As we continue to add data resources to our Connection manager interface, it becomes increasingly easy to catalog your data through Connection manager tasks. However there continue to be many resources for which it is necessary to run the data.word catalog collector in a Docker container through a Terminal window.

For some people in their company's data steward role, the Terminal interface is familiar and poses no issues. This quickstart is designed to help people who are less comfortable with Terminal quickly create a basic metadata catalog without having to fully understand Docker or the catalog collector. The steps below are for moderately technical people. They do not include information on all the different parameters you can use to catalog your data resources. Once you have run through the quickstart using your data source, you can use the full documentation to extend the configuration of the catalog collector with your data resource.

How to use this quickstart

This quickstart is a fast walk-through of setting up and running a DWCC catlog collector for the first time. It is broken down into the following steps:

  1. Scan the section on DWCC catalog collectors to familiarize yourself with the concepts.data.world catalog collectors

  2. Verify that your system has all the necessary prerequisites to catalog your data resource.

  3. Create a script to catalog your resource with DWCC.

  4. Run the script create your catalog and validate it.

  5. Upload your catalog to data.world.

Verify prerequisites

Additional prerequisites you'll need to run the catalog collector are:

  • You will need to use the Bash shell in the Terminal window to run your script. (If you are running macOS Catalina or later here are instructions for changing the default shell to Bash.)

The information you will need to know from data.world is:

  • The name you want to use for your collection (e.g., Snowflake)

  • The name of your organization (e.g., ddw-doccorp)

  • The name of the database you are cataloging (NIGHTOWL_DB)

  • Your username for the database (MUST have read permissions to the data)

  • The host name for the database (e.g., cu55907.snowflakecomputing.com)

  • Your password to the database

Create an executable script to run DWCC

Unless you have a script editor on your computer you won't be able to natively create a *.sh file. To get around that limitation you'll first create a .txt file with a standard text editor and then rename it changing the extension to .sh

  1. Create a plain text (.txt) file with the name you want for your script ((e.g., DWCC.txt) in the directory where you want to run DWCC.

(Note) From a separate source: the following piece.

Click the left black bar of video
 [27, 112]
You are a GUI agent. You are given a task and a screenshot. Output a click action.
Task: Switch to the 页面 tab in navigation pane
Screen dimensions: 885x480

  2. After saving your file, rename it to DWCC.sh.

  3. Open the file with your text editor and copy and paste the text below into it. Replace dwcc:x.y on the 11th line with the version of the DWCC you are running (e.g., dwcc:2.36. The -A option is to catalog all schemas to which the indicated user has access. Finally, save and close the file:

    export COLLECTION_NAME="your_collection"
    export ORG_NAME="your_org"
    export DATABASE="database_name"
    export USER="user_name"
    export HOST="database_host_server"
    export PASSWORD="password"
    
    docker run --mount type=bind,source=${PWD}/tmp,target=/dwcc-output \
    --mount type=bind,source=${PWD}/tmp,target=/app/log \
    datadotworld/dwcc:x.y catalog-snowflake -A -n $COLLECTION_NAME \
    -a $ORG_NAME -d $DATABASE -u $USER -s $HOST -S $SCHEMA -P $PASSWORD \
    -o /dwcc-output -r PUBLIC
  4. Make the script executable by typing:

    chmod a+x DWCC.sh.

  5. In the Terminal window run the command mkdir tmp to create the directory where your output TTL file will be saved.

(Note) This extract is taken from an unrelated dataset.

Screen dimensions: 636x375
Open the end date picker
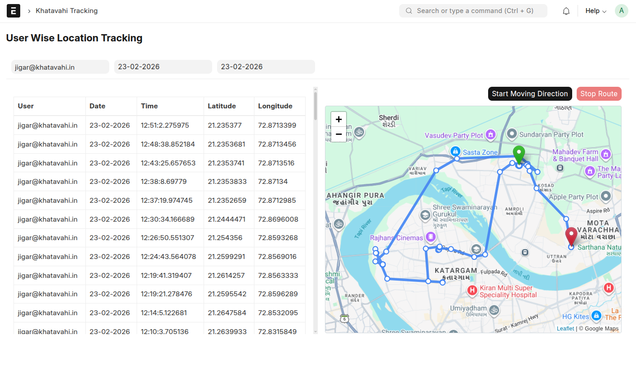coord(266,67)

Run and validate the script

The next step is to run the script and catalog your data.

  1. Type the following (in the same Terminal window as you have been working):

    ./your_scriptname.sh

  2. Open your finder window and verify that there is a directory named "tmp" inside the directory where you've been working, and that there is a .ttl file named your_database_name.your_collection_name.dwec.ttl in it. If there isn't, there should be a log file telling you what went wrong.

Upload your catalog to data.world

  1. Log in to data.world.

  2. Go to your organization home page (https://data.world/{your-organization}ddw-catalogs:

    ddw-doccorp_org_page.png
  3. Select the datasets tile.

  4. Open your ddw-catalogs dataset. If there isn't a dataset named ddw-catalogs, create it, then open it.

  5. Select + Add data using the Upload from computer option.

    Add_data.png
  6. Choose the TTL file from the ../tmp directory on your computer to upload.

  7. Go back to your organization page and open the new collection. You should see a list of tables in the database.